## DOCUMENT TEXT
The London marathon takes place this Sunday and it always reminds me of a lesson I learnt a few years back. I was training for my first ultra marathon race and it was time to take my training to a new level. I had a couple of days free to run back to back marathons. 18 miles in and I reached my first option for an overnight camp, but I felt like my day had only just began. 8 miles of open beach running would take me to the marathon mark (26.2 m/42k) and I still hadn’t collapsed.
So I cracked on and began marathon number two. The next ten miles was an undulating roller coaster ride of coastal path running. Reaching the last opportunity for a decent camp spot I sat for a few minutes, but I was soon moving again. I am not sure if I really made any deals with myself but something inside me had set me on the trail of back to back marathons, just without any sleep!
Resigned to walking due to darkness and fatigue I returned home; ghost like at 11pm. The sausages that I had carried for an open fire sizzle would soon refuel me and then I pretended to sleep as my aching legs and wandering mind kept me awake until the small hours.

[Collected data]
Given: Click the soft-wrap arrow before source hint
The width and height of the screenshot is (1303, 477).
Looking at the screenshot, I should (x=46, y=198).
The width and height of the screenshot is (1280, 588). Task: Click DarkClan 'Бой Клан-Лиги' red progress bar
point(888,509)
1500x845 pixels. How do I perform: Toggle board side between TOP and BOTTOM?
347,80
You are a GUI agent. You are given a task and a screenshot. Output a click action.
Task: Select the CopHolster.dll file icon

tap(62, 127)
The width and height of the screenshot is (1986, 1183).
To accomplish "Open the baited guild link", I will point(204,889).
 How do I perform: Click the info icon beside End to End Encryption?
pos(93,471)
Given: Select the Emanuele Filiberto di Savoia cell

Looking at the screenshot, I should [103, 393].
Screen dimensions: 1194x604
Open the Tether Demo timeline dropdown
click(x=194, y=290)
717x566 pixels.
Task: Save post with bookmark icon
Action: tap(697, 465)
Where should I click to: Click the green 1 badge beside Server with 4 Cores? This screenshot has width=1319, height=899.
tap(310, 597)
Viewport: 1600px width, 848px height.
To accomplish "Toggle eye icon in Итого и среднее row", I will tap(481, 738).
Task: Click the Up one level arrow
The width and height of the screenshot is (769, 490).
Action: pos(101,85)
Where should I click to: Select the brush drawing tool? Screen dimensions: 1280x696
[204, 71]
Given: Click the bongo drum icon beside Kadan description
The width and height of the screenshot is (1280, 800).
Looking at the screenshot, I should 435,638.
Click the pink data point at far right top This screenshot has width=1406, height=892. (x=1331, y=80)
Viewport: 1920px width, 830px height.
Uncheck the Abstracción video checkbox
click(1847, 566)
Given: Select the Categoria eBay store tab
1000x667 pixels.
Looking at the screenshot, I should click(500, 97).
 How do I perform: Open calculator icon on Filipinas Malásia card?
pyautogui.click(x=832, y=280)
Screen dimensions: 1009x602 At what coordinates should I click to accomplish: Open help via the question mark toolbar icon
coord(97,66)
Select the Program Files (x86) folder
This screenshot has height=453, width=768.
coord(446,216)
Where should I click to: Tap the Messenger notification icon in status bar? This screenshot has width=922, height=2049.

## PROMPT A
Translate this sentence from the marathon text into Spanish: "So I cracked on and began marathon number two."
## PROMPT B
According to the marathon text, at what time did the writer get back home?

## RESULT A
Así que seguí adelante y empecé el maratón número dos.

## RESULT B
At 11pm.